Paycheck (2003, dir. John Woo)

An industrial spy leaves himself clues to solve the crimes of which he’s now accused. An SF twist on a Hitchcock plot (based on a Philip K Dick story), this lumpen chase thriller gets bogged down early and doesn’t relax into what Woo – when unrestrained – does best.

Downsizing (2017, dir. Alexander Payne)

A man is forced to re-evaluate his life after volunteering to be miniaturised. Quirky fantasy which can’t work out if it’s social satire, science fiction, or romance, but has a go at all three. Defiantly odd, though, which is no bad thing.

Contact (1997, dir. Robert Zemeckis)

A young astrophysicist decodes a signal from an alien intelligence. Good-hearted SF thriller from the Carl Sagan novel held together by fine performances and a positive outlook on space.

2001: A Space Odyssey (1968, dir. Stanley Kubrick)

An alien civilisation makes a series of contacts with life on Earth; one provokes a space mission. Still-extraordinary piece of mainstream SF with philosophical ambitions, plus a technical marvel. Essential viewing, even if it remains impenetrable to some.

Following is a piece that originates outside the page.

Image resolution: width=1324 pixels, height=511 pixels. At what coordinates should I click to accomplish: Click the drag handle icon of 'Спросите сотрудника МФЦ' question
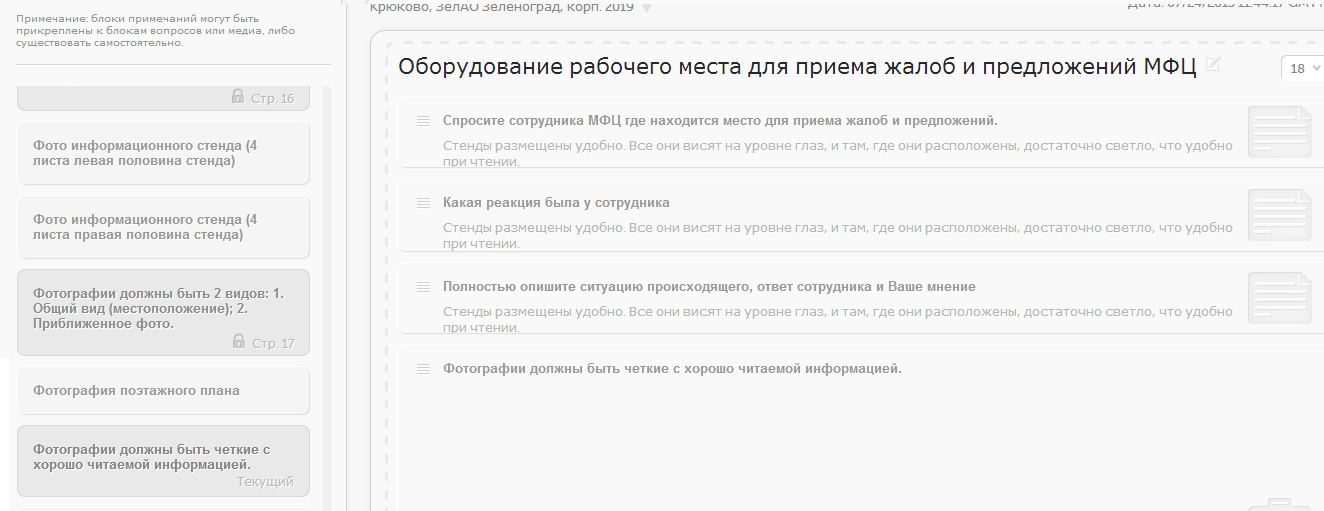423,121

Galaxy Quest (1999, dir. Dean Parisot)

The former stars of a Star Trek-like TV show are mistaken for genuine space heroes by an alien race searching for saviours. Three Amigos! / A Bug’s Life redux, perhaps, but with excellent casting, a sense of fun, and affection for genre and conventions (of both kinds) throughout.

Solo: A Star Wars Story (2018, dir. Ron Howard)

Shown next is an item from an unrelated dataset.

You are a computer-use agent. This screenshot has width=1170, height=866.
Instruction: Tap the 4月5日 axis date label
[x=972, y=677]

A Han Solo origin tale. After a clunky and stagey first act, this heist western SF hybrid finds its feet, even though its nominal lead is a black hole around which much more interesting support stuff occurs. Inconsequential.

The Beyond (2017, dir. Hasraf Dulull)

A wormhole appears near Earth; a solo mission into the anomaly is planned. Found-footage/mock-doc low-budget SF which has impressive CG, but a talky script happy to recycle Interstellar, Arrival, Avatar and many others rather than tell a story of its own.